I think much of our shame surrounding mental illness stems from a fear that others will view us as weak or “crazy”. Society tells us that they key to a happy life is lots of water, regular exercise and prayer, among dozens of other methods. While all of those things are important, they are not a substitute for medication. We don’t look down on treatment for physical illnesses. Think about it. When was the last time you heard someone preach about treating a dislocated shoulder or a concussion with prayer and meditation?
Stigmatization of mental illness is dangerous. It breeds fear and for some it leads to death resulting from untreated mental illness(es). Here are a few consequences of the global stigmatization of mental illness, courtesy (once again) of ADAA and the NIMH:
- Anxiety disorders are highly treatable, yet only about one-third of those suffering receive treatment.
- 36% of people with social anxiety disorder report experiencing symptoms for 10 or more years before seeking help.

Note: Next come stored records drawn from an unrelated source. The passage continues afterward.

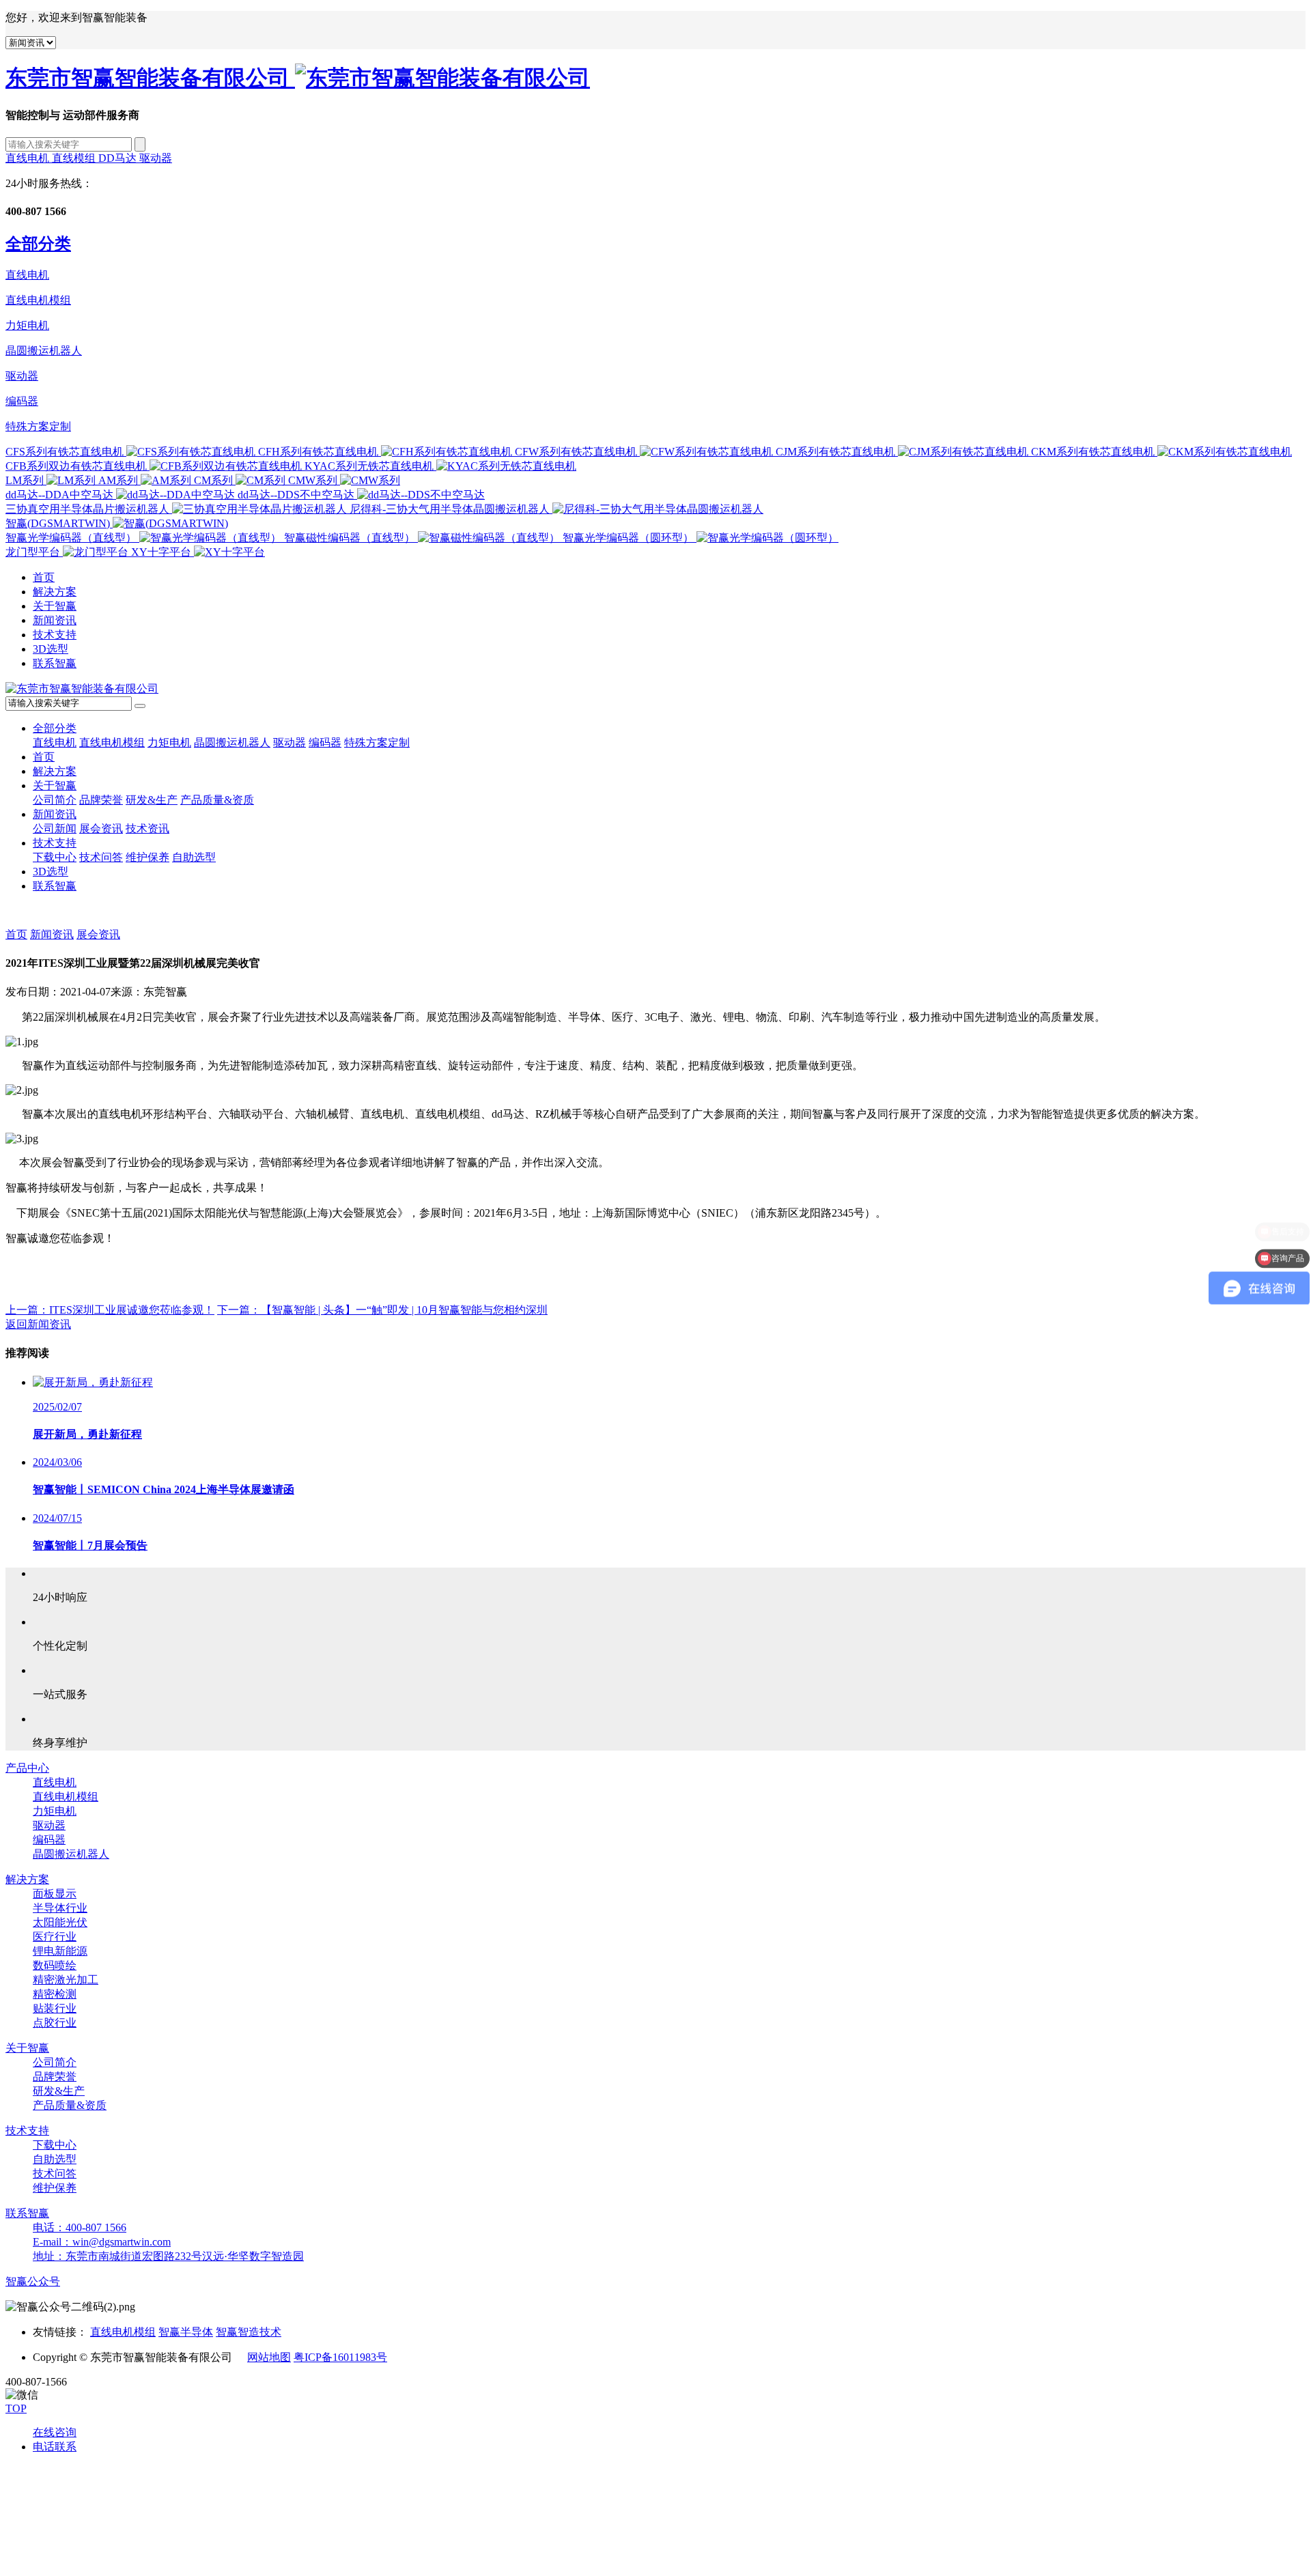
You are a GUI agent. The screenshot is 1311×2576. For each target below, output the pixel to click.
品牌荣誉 (101, 800)
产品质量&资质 (217, 800)
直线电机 (28, 158)
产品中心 (27, 1768)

- 40 to 50 percent of all people with bipolar disorder or schizophrenia go untreated each year. The number of untreated people suffering from some other disorders, such as anxiety or depression, is even greater.
- Untreated mental illness can cause severe emotional, behavioral and physical health problems.
Privilege In Getting Help
It’s important to acknowledge that not everybody is in a position to seek treatment. For one, it can be expensive. Second, some addicts come from cultures and families that look down heavily on treatment for mental illness. Just as you have compassion for those who need medication you must also have compassion for those who aren’t in a position to receive help.
You Have A Choice
For years I self-medicated with weed, pills, self-harm, sex and alcohol. My addict brain convinced me that those things were keeping my mental illnesses at bay when in reality they were just keeping me sedated and numb. Fear completely overtook my life. Fear kept me from asking for help.
Remember that we don’t just get sober and call it a day. There is a clear correlation between addiction and mental illness. According to drugabuse.gov, “The overlap of brain areas involved in both drug use disorders and other mental illnesses suggests that brain changes stemming from one may affect the other.” There are preexisting issues which remain even after a person gets sober. Medication is a valid way of going about treating those preexisting issues. Going on medication for a mental illness is ultimately your choice. You don’t owe an explanation to anyone.